The problem with social media

As a technophile and PR guy, I talk a lot about the benefits of social media, consumer generated news and things of that nature.  Recently, however, I’ve seen a lot of the down-side to user-generated news and "the conversation" that we’re so fond of referring to.

Malcolm Gladwell, makes a very salient point in his blog when he complains that the problem with blogging is that it almost necessarily requires less thought than any other medium.  The immediacy, combined with the hobby nature for most bloggers means that each post is probably not researched or fact-checked.  Sometimes, it will rely on one or two sources, but most of the time (like this one) it will be comprised solely of opinion – which is fine, until you realize that most people count their own opinions as solid fact.

Take Yahoo!
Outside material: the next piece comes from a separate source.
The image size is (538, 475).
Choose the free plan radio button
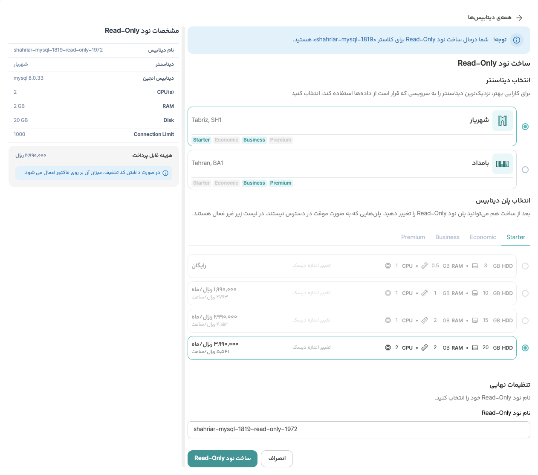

Answers.  I’ve tried to read through any of these questions, but I actually can’t do it without feeling nauseous or enraged.  The basic premise behind this service is that anyone can ask a question to uninformed morons, and the uninformed morons post uninformed opinions, and we all vote on who is least wrong.  Sure, every once in a while you get a gem, but in reading a post about "is aspartame bad for you?" we got everything from "no." to "yes it is terrible you’re going to get cancer."  In reality, I don’t know the answer to that question, but I saw so much misinformation in that single thread that it brought to light everything that is wrong with social media.

The experience reminded me of a conversation on a forum between two women who didn’t know each other.  The first had a baby.  The second asked how much she was feeding it.  When she told her, the second was aghast and told her that was too much.  When the first explained that her doctor had told her exactly how much to feed her, the second insisted that she was right.  When I interjected to ask what medical training she had, she replied, "well, I have two kids, so I should know!"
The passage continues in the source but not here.